Whilst the grapefruit is known to be a nutritional “superfood”, chemicals in grapefruit interfere with how a body metabolises some drugs. It can inhibit the effectiveness of an enzyme in our liver which then leads to too much of the prescribed drug being released into the bloodstream – not ideal. The situation is confused though as some reports suggest that grapefruit juice is the culprit and eating whole grapefruit has no consequences.
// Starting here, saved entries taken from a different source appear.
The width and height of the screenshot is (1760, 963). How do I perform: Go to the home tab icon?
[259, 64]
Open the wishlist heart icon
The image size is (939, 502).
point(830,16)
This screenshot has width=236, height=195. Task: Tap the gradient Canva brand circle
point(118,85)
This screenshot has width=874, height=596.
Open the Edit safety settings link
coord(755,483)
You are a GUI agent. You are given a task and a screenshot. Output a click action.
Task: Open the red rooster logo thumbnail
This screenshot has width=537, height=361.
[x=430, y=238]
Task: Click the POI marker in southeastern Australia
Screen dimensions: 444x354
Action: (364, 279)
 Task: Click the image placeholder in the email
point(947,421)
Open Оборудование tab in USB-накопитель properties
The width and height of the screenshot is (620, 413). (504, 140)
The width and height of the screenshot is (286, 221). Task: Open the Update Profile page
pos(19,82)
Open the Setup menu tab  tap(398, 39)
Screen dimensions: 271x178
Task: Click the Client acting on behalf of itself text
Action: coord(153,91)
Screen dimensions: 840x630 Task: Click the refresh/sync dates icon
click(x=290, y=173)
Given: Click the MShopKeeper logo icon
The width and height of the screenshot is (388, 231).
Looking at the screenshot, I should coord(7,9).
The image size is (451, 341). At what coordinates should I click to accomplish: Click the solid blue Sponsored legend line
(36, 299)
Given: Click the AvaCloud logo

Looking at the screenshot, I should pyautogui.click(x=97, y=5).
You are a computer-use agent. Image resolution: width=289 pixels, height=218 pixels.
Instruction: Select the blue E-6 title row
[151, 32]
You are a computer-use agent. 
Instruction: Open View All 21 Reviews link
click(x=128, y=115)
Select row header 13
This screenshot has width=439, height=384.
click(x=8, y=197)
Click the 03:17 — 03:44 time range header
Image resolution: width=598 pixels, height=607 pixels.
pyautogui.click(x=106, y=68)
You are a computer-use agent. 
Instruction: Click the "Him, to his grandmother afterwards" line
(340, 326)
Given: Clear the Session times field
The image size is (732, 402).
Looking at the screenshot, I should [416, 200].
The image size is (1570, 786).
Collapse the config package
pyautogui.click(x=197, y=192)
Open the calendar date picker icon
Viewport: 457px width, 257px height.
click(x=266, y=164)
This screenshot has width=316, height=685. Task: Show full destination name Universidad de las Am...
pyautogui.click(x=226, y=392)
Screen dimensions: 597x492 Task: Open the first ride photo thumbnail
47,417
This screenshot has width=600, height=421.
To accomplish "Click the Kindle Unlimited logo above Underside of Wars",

If you are taking tablets prescribed to lower your blood pressure you should be cautious about your intake of grapefruit and certainly check out your concerns with a pharmacist.
Calcium heavy foods
Calcium is a necessary mineral for developing and maintaining strong teeth and bones, heart function, nerve activity and for proper blood clotting. Many conditions and diseases are treated with increased calcium intake. Calcium can reduce the absorption of some antibiotics and osteoporosis medicines and therefore reduce the effectiveness of the drug.
Foods high in vitamin K such as leafy greens, kale, chard, chickpeas
Vitamin K is helpful for good bone health as it helps to make proteins needed for clotting. However, patients taking blood thinners such as warfarin need to avoid foods that are high in vitamin K. Vitamin K can make anticoagulants less effective.